**What the exercise asks**
Reproduce the data exactly.
--*--
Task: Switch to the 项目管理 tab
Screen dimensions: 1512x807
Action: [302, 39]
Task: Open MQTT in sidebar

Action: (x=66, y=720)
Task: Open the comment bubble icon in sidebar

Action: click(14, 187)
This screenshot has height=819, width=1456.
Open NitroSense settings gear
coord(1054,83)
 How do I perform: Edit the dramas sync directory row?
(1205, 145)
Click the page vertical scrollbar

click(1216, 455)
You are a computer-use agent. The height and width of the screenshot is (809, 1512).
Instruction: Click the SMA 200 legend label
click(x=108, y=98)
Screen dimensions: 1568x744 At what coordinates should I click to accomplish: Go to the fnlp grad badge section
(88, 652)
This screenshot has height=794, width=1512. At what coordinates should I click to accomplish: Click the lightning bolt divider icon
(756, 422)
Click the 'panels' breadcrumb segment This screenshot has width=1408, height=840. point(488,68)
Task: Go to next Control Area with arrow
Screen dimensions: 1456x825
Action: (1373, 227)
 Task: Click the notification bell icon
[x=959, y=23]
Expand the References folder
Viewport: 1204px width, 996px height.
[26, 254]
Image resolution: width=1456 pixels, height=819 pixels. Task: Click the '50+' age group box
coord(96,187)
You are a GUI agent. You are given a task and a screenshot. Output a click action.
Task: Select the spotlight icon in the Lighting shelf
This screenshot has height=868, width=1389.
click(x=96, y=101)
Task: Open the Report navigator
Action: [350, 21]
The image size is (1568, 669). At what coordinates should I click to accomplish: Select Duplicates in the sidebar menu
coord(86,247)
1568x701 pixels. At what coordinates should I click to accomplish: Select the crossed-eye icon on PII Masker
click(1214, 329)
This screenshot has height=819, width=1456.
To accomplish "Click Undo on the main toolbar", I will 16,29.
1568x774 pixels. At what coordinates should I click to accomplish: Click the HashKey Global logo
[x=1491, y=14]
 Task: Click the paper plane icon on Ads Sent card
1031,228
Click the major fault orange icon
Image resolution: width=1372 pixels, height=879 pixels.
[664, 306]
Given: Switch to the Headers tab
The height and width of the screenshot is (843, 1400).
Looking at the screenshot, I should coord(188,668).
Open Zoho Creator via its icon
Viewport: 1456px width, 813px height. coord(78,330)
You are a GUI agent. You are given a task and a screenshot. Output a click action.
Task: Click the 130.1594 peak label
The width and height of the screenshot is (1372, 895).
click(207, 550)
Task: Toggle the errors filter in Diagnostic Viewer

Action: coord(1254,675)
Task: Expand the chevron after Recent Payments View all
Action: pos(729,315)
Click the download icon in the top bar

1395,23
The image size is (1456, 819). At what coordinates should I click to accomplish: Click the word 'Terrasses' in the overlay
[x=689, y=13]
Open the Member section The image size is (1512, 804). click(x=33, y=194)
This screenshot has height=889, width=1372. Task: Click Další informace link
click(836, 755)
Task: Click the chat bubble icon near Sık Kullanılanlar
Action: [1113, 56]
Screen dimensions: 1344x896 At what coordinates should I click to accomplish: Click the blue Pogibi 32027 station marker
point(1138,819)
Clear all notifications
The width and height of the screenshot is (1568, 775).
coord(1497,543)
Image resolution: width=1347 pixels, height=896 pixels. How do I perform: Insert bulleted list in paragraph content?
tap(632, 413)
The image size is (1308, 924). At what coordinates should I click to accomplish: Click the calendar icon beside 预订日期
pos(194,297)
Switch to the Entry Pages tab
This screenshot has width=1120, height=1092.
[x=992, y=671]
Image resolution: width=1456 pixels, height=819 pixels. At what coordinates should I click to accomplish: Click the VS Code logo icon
--*--
**Written reply**
Task: Switch to the 项目管理 tab
Screen dimensions: 1512x807
Action: [302, 39]
Task: Open MQTT in sidebar

Action: (x=66, y=720)
Task: Open the comment bubble icon in sidebar

Action: click(14, 187)
This screenshot has height=819, width=1456.
Open NitroSense settings gear
coord(1054,83)
 How do I perform: Edit the dramas sync directory row?
(1205, 145)
Click the page vertical scrollbar

click(1216, 455)
You are a computer-use agent. The height and width of the screenshot is (809, 1512).
Instruction: Click the SMA 200 legend label
click(x=108, y=98)
Screen dimensions: 1568x744 At what coordinates should I click to accomplish: Go to the fnlp grad badge section
(88, 652)
This screenshot has height=794, width=1512. At what coordinates should I click to accomplish: Click the lightning bolt divider icon
(756, 422)
Click the 'panels' breadcrumb segment This screenshot has width=1408, height=840. point(488,68)
Task: Go to next Control Area with arrow
Screen dimensions: 1456x825
Action: (1373, 227)
 Task: Click the notification bell icon
[x=959, y=23]
Expand the References folder
Viewport: 1204px width, 996px height.
[26, 254]
Image resolution: width=1456 pixels, height=819 pixels. Task: Click the '50+' age group box
coord(96,187)
You are a GUI agent. You are given a task and a screenshot. Output a click action.
Task: Select the spotlight icon in the Lighting shelf
This screenshot has height=868, width=1389.
click(x=96, y=101)
Task: Open the Report navigator
Action: [350, 21]
The image size is (1568, 669). At what coordinates should I click to accomplish: Select Duplicates in the sidebar menu
coord(86,247)
1568x701 pixels. At what coordinates should I click to accomplish: Select the crossed-eye icon on PII Masker
click(1214, 329)
This screenshot has height=819, width=1456.
To accomplish "Click Undo on the main toolbar", I will 16,29.
1568x774 pixels. At what coordinates should I click to accomplish: Click the HashKey Global logo
[x=1491, y=14]
 Task: Click the paper plane icon on Ads Sent card
1031,228
Click the major fault orange icon
Image resolution: width=1372 pixels, height=879 pixels.
[664, 306]
Given: Switch to the Headers tab
The height and width of the screenshot is (843, 1400).
Looking at the screenshot, I should coord(188,668).
Open Zoho Creator via its icon
Viewport: 1456px width, 813px height. coord(78,330)
You are a GUI agent. You are given a task and a screenshot. Output a click action.
Task: Click the 130.1594 peak label
The width and height of the screenshot is (1372, 895).
click(207, 550)
Task: Toggle the errors filter in Diagnostic Viewer

Action: coord(1254,675)
Task: Expand the chevron after Recent Payments View all
Action: pos(729,315)
Click the download icon in the top bar

1395,23
The image size is (1456, 819). At what coordinates should I click to accomplish: Click the word 'Terrasses' in the overlay
[x=689, y=13]
Open the Member section The image size is (1512, 804). click(x=33, y=194)
This screenshot has height=889, width=1372. Task: Click Další informace link
click(836, 755)
Task: Click the chat bubble icon near Sık Kullanılanlar
Action: [1113, 56]
Screen dimensions: 1344x896 At what coordinates should I click to accomplish: Click the blue Pogibi 32027 station marker
point(1138,819)
Clear all notifications
The width and height of the screenshot is (1568, 775).
coord(1497,543)
Image resolution: width=1347 pixels, height=896 pixels. How do I perform: Insert bulleted list in paragraph content?
tap(632, 413)
The image size is (1308, 924). At what coordinates should I click to accomplish: Click the calendar icon beside 预订日期
pos(194,297)
Switch to the Entry Pages tab
This screenshot has width=1120, height=1092.
[x=992, y=671]
Image resolution: width=1456 pixels, height=819 pixels. At what coordinates should I click to accomplish: Click the VS Code logo icon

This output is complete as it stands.